- _Text to read_
(begin)

Efficient and Versatile Robust Fine-Tuning of Zero-shot Models¶

Conference: ECCV 2024
arXiv: 2408.05749
Code: Yes (cvlab.postech.ac.kr/research/R-Adapter)
Area: Image Segmentation / Vision-Language Model Fine-Tuning
Keywords: Robust Fine-Tuning, Parameter-Efficient Fine-Tuning, Self-Ensemble, CLIP, Out-of-Distribution Generalization

TL;DR¶

R-Adapter introduces a lightweight adapter module into the CLIP model along with three self-ensemble strategies (Adapter Dropping, Weight Accumulation, and Weight-Scaling Re-parameterization). While fine-tuning only 13% of the parameters, it simultaneously achieves high ID accuracy and strong OOD robustness, and extends robust fine-tuning to cross-modal retrieval and open-vocabulary segmentation tasks for the first time.

Background & Motivation¶

Key Challenge¶

Large-scale vision-language pre-trained models (such as CLIP) exhibit zero-shot classification and cross-distribution generalization capabilities. However, fine-tuning them on downstream tasks faces two conflicting challenges:

Robustness Degradation: Full fine-tuning disrupts pre-trained knowledge, leading to a substantial drop in out-of-distribution (OOD) accuracy. For example, CLIP ViT-B/16 achieves a zero-shot average OOD accuracy of 58.4%, which drops to 52.8% after full fine-tuning—where the ID accuracy gains 18.4% but the OOD accuracy only improves by 2.0%.

(end)

- _Data shown_
(begin)

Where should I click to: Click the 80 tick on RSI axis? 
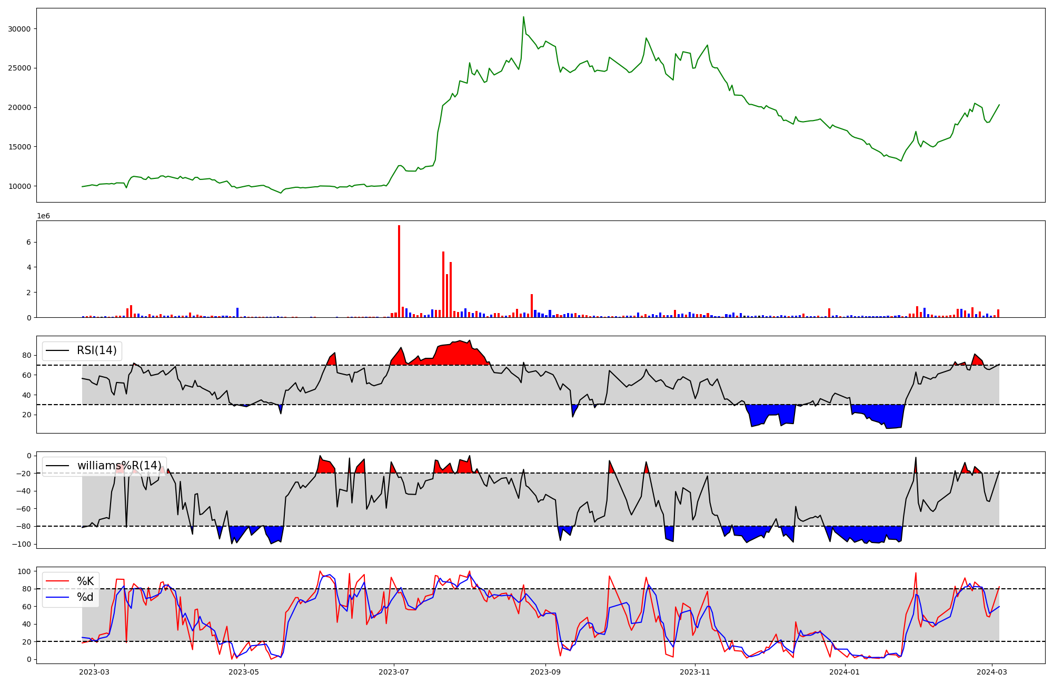[26, 356]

(end)

- _Task directions_
Reproduce the passage of the R-Adapter summary starting at "Background & Motivation¶" and ending at "improves by 2.0%.". Nothing in the listing is needed here.

- _Response to this exercise_
Background & Motivation¶

Key Challenge¶

Large-scale vision-language pre-trained models (such as CLIP) exhibit zero-shot classification and cross-distribution generalization capabilities. However, fine-tuning them on downstream tasks faces two conflicting challenges:

Robustness Degradation: Full fine-tuning disrupts pre-trained knowledge, leading to a substantial drop in out-of-distribution (OOD) accuracy. For example, CLIP ViT-B/16 achieves a zero-shot average OOD accuracy of 58.4%, which drops to 52.8% after full fine-tuning—where the ID accuracy gains 18.4% but the OOD accuracy only improves by 2.0%.